======== Records supplied ========
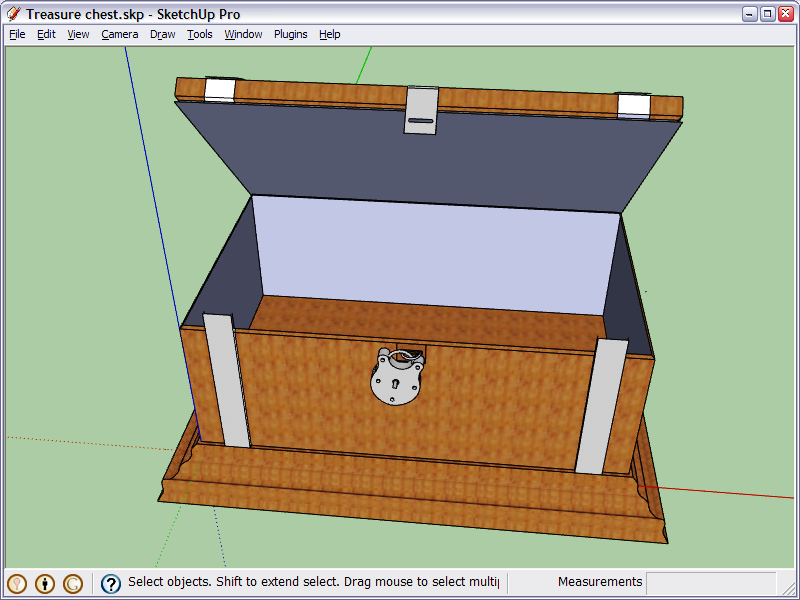Open the Plugins menu
Screen dimensions: 800x600
[x=291, y=34]
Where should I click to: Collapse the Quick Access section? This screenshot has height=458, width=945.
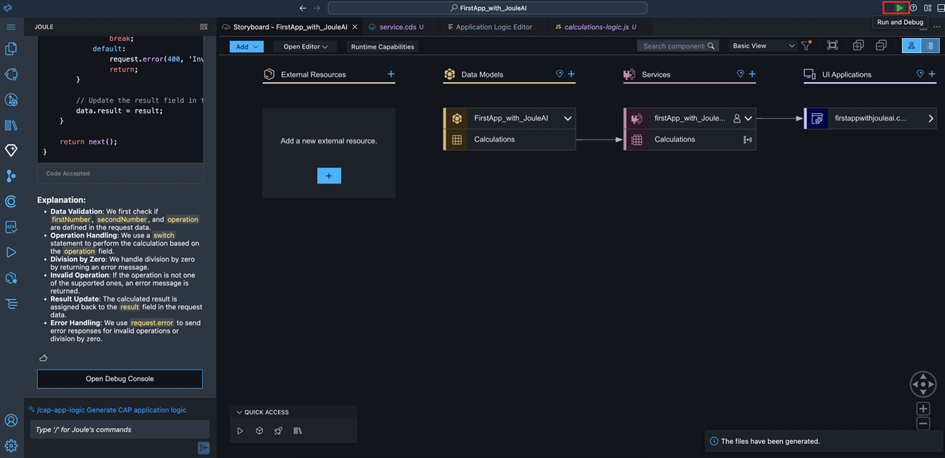click(238, 412)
========
Nothing but the lines from the line containing "Where should I" through the last line of the records above is to be extracted, exactly and with no pictures.

Where should I click to: Collapse the Quick Access section? This screenshot has height=458, width=945.
click(238, 412)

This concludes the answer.